158 lines (119 loc) · 7.92 KB

Comparison of Triton Pipeline implementation methods

In Deploying yolov5 Triton Pipelines, BLS and Ensemble, two ways of implementing Triton Pipelines, are briefly introduced. In Benchmark, the three deployment methods of BLS Pipelines, Ensemble Pipelines, and All in TensorRT Engine are performance tested under gradually increasing concurrency. This article will compare and introduce BLS and Ensemble, and interpret the performance test results.

1 Python Backend

1.1 Implementation and structure

BLS is a special python backend that completes Pipelines by calling other model services in python backend. The structure of python backend is as follows:

  • Inter-process communication IPC

    Due to GIL limitations, python backend supports multi-instance deployment by starting a separate process (python stub process(C++)) for each model instance. Since it is multi-process, shared memory is used to complete the communication between the python model instance and the Triton main process. Specifically, a shm block is allocated in the shared memory for each python stub process, and the shm block connects the python backend agent(C++) for communication.

  • Data flow

    shm block schedules and forwards Input and Output through Request MessageQ and Response MessageQ. Both queues are implemented using producer-consumer model logic.

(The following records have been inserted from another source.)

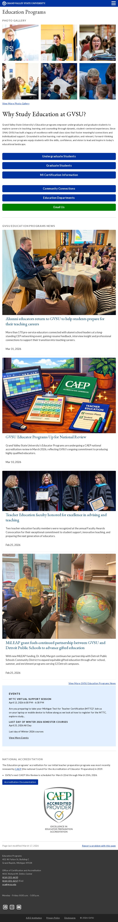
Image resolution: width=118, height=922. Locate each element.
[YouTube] (19, 907)
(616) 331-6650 (10, 877)
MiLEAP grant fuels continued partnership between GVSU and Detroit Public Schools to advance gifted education (55, 645)
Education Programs (24, 11)
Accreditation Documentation (20, 782)
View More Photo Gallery (16, 103)
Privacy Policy (53, 918)
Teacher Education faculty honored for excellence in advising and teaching (56, 517)
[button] (113, 3)
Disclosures (70, 918)
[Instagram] (12, 907)
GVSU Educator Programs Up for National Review (46, 437)
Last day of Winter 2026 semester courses (38, 722)
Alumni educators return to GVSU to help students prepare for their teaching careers (55, 321)
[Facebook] (5, 907)
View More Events (19, 737)
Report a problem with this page (99, 845)
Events (14, 693)
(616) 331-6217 (10, 881)
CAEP (18, 769)
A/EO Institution (34, 918)
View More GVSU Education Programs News (92, 683)
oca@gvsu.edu (9, 884)
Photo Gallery (14, 20)
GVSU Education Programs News (28, 226)
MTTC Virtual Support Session (30, 699)
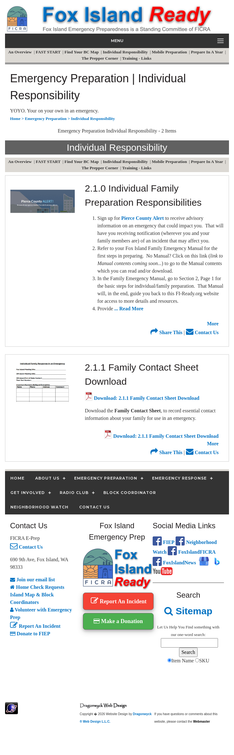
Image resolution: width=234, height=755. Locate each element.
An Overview (20, 52)
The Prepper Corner (100, 58)
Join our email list (32, 579)
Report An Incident (35, 626)
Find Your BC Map (82, 52)
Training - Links (137, 58)
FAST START (49, 52)
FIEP (163, 542)
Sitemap (188, 611)
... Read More (129, 308)
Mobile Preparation (170, 52)
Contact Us (202, 332)
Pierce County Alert (142, 218)
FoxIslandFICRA (191, 552)
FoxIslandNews (174, 562)
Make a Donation (118, 621)
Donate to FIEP (30, 633)
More (213, 323)
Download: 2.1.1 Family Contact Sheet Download (142, 398)
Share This (166, 332)
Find (189, 627)
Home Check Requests (37, 587)
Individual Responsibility (126, 52)
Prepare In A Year (207, 52)
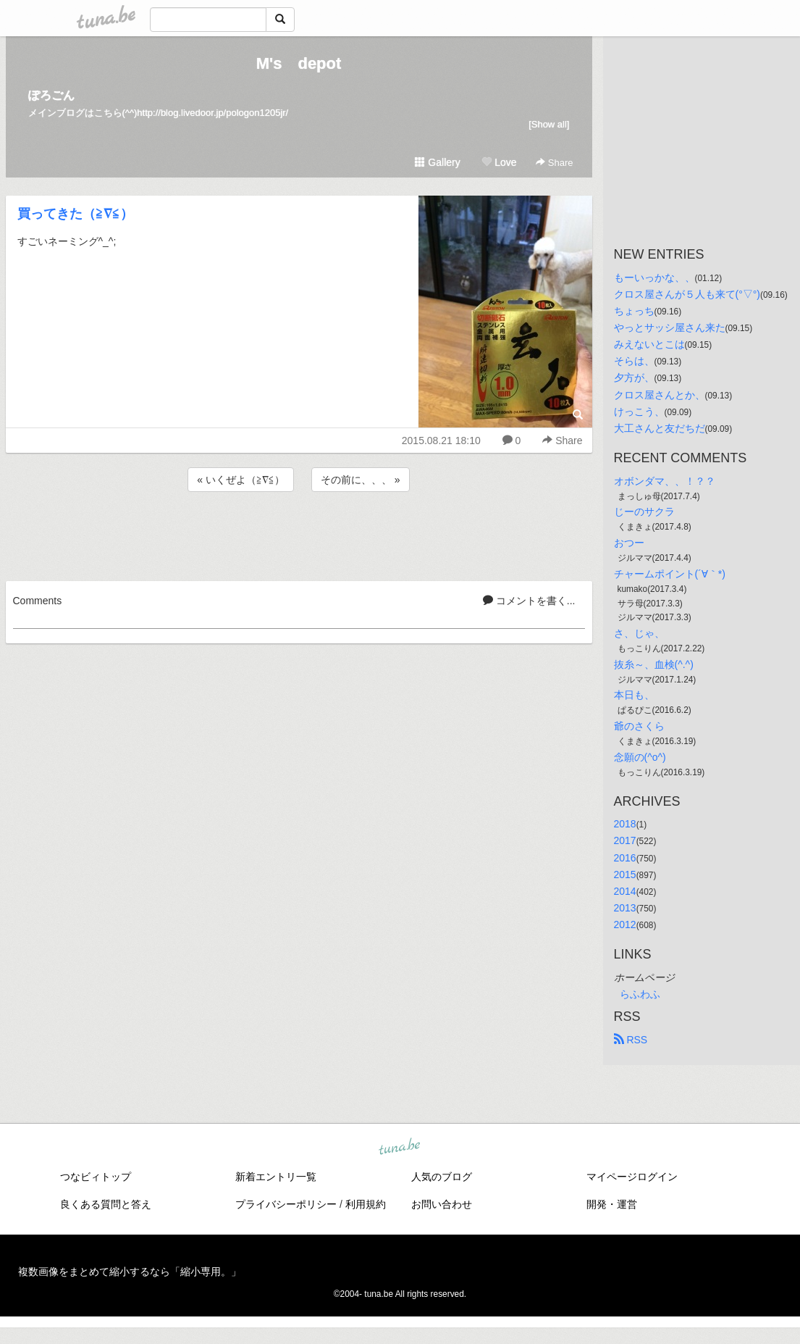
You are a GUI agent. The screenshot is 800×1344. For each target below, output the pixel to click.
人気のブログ (441, 1176)
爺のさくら (639, 726)
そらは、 (634, 361)
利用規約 (365, 1204)
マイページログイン (632, 1176)
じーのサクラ (644, 511)
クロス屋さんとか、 (659, 395)
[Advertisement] (299, 534)
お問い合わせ (441, 1204)
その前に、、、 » (360, 479)
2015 (625, 874)
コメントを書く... (529, 600)
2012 (625, 924)
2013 (625, 908)
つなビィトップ (95, 1176)
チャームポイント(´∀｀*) (669, 574)
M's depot (299, 63)
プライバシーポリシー (286, 1204)
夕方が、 (634, 377)
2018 (625, 824)
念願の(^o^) (640, 757)
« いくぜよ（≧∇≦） (241, 479)
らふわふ (640, 994)
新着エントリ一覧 (275, 1176)
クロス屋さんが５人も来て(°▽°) (687, 294)
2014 (625, 891)
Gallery (437, 162)
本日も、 (634, 695)
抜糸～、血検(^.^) (654, 664)
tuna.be (399, 1148)
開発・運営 (611, 1204)
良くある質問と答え (105, 1204)
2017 (625, 840)
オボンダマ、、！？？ (664, 481)
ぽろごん (51, 95)
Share (554, 162)
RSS (631, 1039)
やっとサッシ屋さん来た (669, 327)
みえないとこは (649, 344)
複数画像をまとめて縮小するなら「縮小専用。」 (129, 1271)
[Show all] (549, 124)
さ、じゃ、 (639, 633)
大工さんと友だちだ (659, 428)
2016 (625, 858)
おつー (629, 542)
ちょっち (634, 311)
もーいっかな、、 (654, 277)
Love (498, 162)
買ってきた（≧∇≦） (75, 213)
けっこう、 (639, 411)
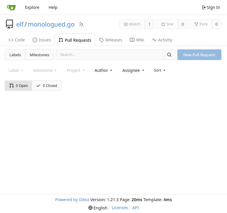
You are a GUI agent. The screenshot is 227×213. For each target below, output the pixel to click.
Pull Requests (75, 40)
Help (53, 7)
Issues (42, 40)
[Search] (169, 54)
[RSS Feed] (81, 24)
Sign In (211, 7)
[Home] (11, 7)
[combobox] (104, 70)
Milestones (39, 54)
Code (17, 40)
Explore (32, 7)
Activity (162, 40)
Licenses (120, 207)
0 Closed (46, 85)
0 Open (18, 85)
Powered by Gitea (72, 199)
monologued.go (51, 24)
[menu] (160, 70)
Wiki (137, 40)
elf (20, 24)
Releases (110, 40)
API (135, 207)
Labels (15, 54)
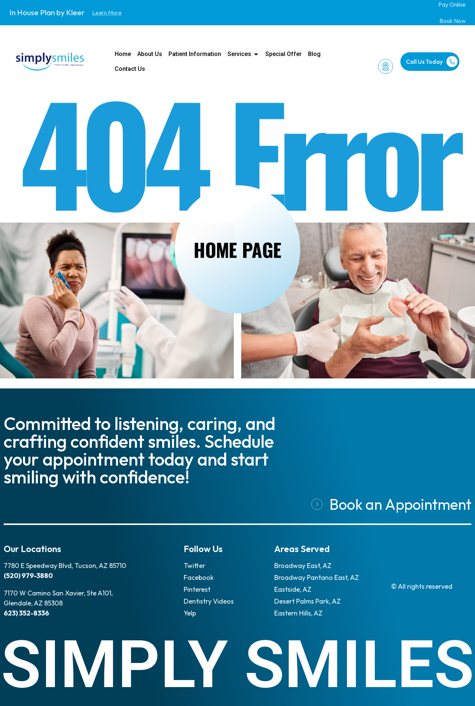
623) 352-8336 (26, 613)
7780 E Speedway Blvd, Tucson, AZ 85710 (65, 565)
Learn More (107, 12)
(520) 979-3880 (28, 575)
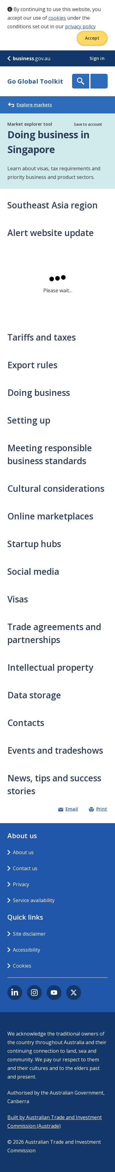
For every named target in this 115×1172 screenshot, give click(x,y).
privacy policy (80, 26)
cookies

    1. The request sent to Triton server is put into Request MessageQ by python backend agent(C++)
    2. The python stub process takes the Input from the Request MessageQ, passes it to the python model instance for inference, and then puts the Output into the Response MessageQ
    3. python backend agent(C++) takes the Output from the Response MessageQ and packages it into a response returned to Triton server main process

    For example:

    responses = []
    for request in requests:
        input_tensor = pb_utils.get_input_tensor_by_name(
            request, 'input')
    
        # INFER_FUNC is python backend core logic
        output_tensor = INFER_FUNC(input_tensor)
    
        inference_response = pb_utils.InferenceResponse(
            output_tensors=[out_tensor])
        responses.append(inference_response)

1.2 Notice

  • Need to manually manage whether Tensors are on CPU or GPU, instance_group {kind: KIND_GPU} in config does not work
  • Input is not automatically batched, requests list needs to be manually converted to batch, same for all backends
  • By default, python backend actively moves input tensor to CPU before inference, set FORCE_CPU_ONLY_INPUT_TENSORS to no to avoid host-device memory copies as much as possible
  • Python backend model instance exchanges data with Triton server through shared memory, so each instance requires a large shared memory, at least 64MB
  • If performance becomes a bottleneck, especially with many loops, switch to C++ backend

2 BLS

A special python backend that calls other model services through python code. Use cases: dynamically combine deployed model services through some logic judgments.

2.1 BLS workflow

The part above the dotted line is the general way to call the python backend. The part below the dotted line is to call other model services in the python backend. The overall workflow can be summarized as:

  1. The python model instance processes the received Input tensor
  2. The python model instance initiates a request through BLS call
  3. The request goes through the python stub process into the shm block
  4. The python backend agent takes the BLS input from the shm block and sends it to the specified model for inference through Triton C API
  5. The Triton python backend agent sends the inferred output to the shm block
  6. The BLS Output goes through the python stub process, taken from the shm block, packaged into a BLS response, and returned to the python model instance

2.2 Notice

  • Location of Input tensor
    By default, python backend actively moves input tensor to CPU before providing it for inference. Set FORCE_CPU_ONLY_INPUT_TENSORS to no to avoid this behavior. The location of the input tensor depends on how it is finally processed. After enabling this setting, the python backend needs to be able to handle both CPU and GPU tensors at the same time.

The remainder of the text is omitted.